Leverage limits are set by the government, surprised you don't know that.

Yes, I do know that. This is what we call regulation and it was and is insufficient.

Derivatives were not a problem at the banks but created the mess at AIG.

Oh lord, really? :lol: What do you think caused the catastrophic failure of the SIVs, exactly?

If insurance regulators had chosen to make sure they had proper coverage just like other insurance policies they write they could not have written so much " insurance" against the problem mortgages. Not sure that companies like JP Morgan had something that fell under predatory lending. Many mortgage companies that were responsible are now out of business and the biggest of the culprits ( in my view) Countrywide, was bought out by BAC which is causing that company a ton of grief.

Again, this is a case of insufficient regulation -- not a failure to have smarter regulators. You seem to be arguing against your own positions.

You seem to know little about the regulatory powers of the Fed. That is understandable. Most folks are content to blame the group they choose to demonize.

I'm not demonizing the Fed, so I'm not sure what you're trying to get at. I asked you to cite the Fed (or other) regulations that you claim were not enforced, but you seem to be talking out of your derrier instead.

saying all this there were plenty of problems in all sorts of places that caused this huge mess. The mistake of many many is to oversimplify the issues. This seems to be a reason why are politics seem so dysfunctional people care less about the truth than being able to place blame.

I don't know how you can conclude that I've oversimplified anything as I haven't explained -- at least in this thread -- what I perceive the full scope of the problems to be.
 
What is amazing about this case is that a department that is designed to hedge risk took what amounts to a massive singular position.
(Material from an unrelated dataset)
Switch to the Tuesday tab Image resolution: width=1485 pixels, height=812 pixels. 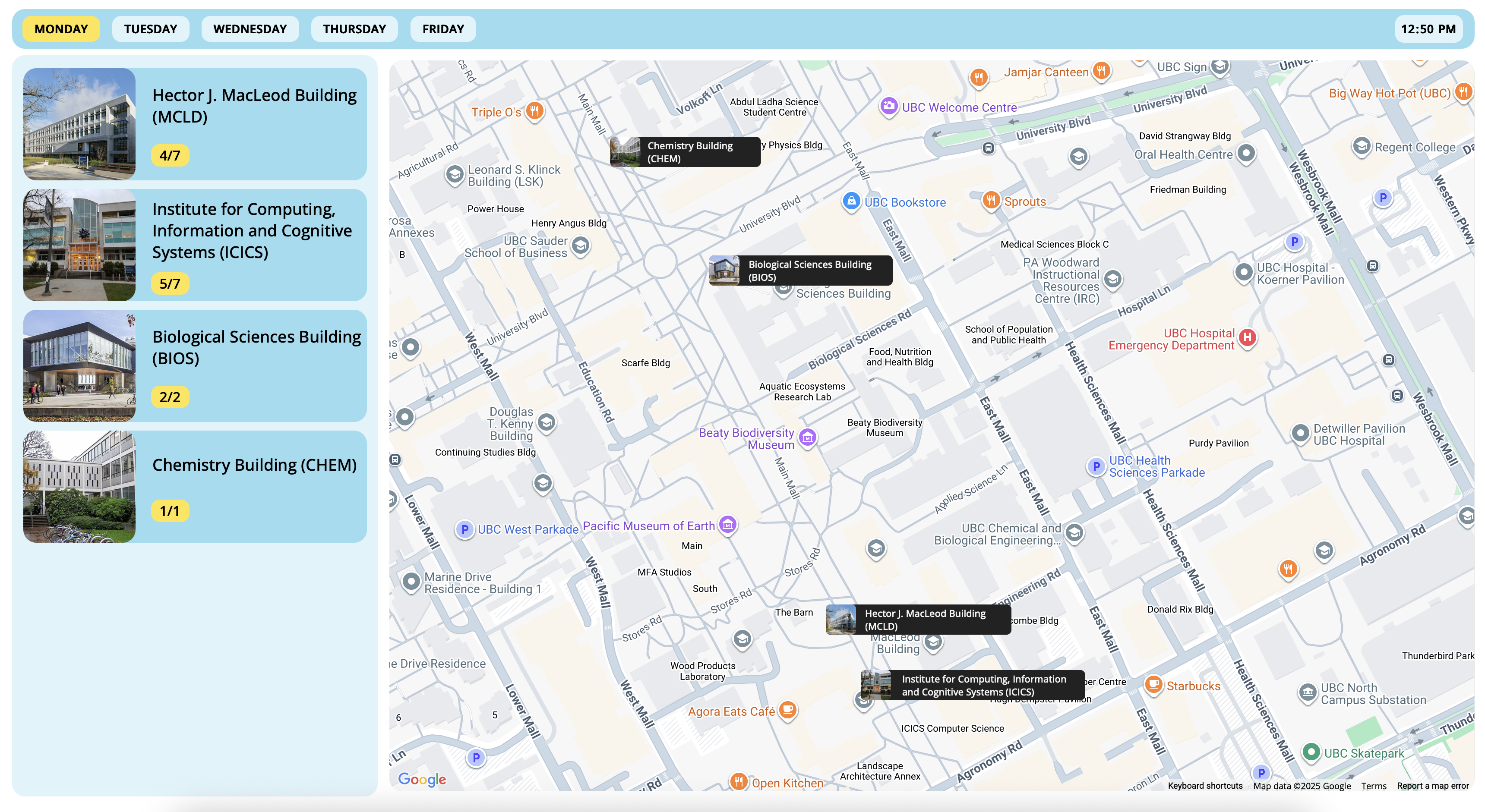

What is even more insane is that the trader utilized CDS in essentially a naked way.

What tops the cake is that the managers were okay with this. I don't see how regulation can fix this. You can't fix dumb.

True but you can limit what banks can do with their customers money. No more CDS's for example.
 
Yes the Fed could have considered the debt on the outside companies called SIVs to be part of the total balance sheet of companies like Citi had they chosen to. Leverage limits are set by the government, surprised you don't know that. Derivatives were not a problem at the banks but created the mess at AIG. If insurance regulators had chosen to make sure they had proper coverage just like other insurance policies they write they could not have written so much " insurance" against the problem mortgages. Not sure that companies like JP Morgan had something that fell under predatory lending. Many mortgage companies that were responsible are now out of business and the biggest of the culprits ( in my view) Countrywide, was bought out by BAC which is causing that company a ton of grief.

You seem to know little about the regulatory powers of the Fed. That is understandable. Most folks are content to blame the group they choose to demonize.

saying all this there were plenty of problems in all sorts of places that caused this huge mess. The mistake of many many is to oversimplify the issues. This seems to be a reason why are politics seem so dysfunctional people care less about the truth than being able to place blame.

I just use "deep throats" advice. "Follow the money" . Who do you think profited from these risky investments? Who lost? It makes things alot clearer and simpler than your convoluted shaggy dog story.
The banks did it all to make obscene amounts of cash and they had the regulations changed so they could do it LEGALLY. And they will keep doing as long as they can get away with it. They even duped Greenspan into believing that they were not gamblers looking for the big score. See how easy that is?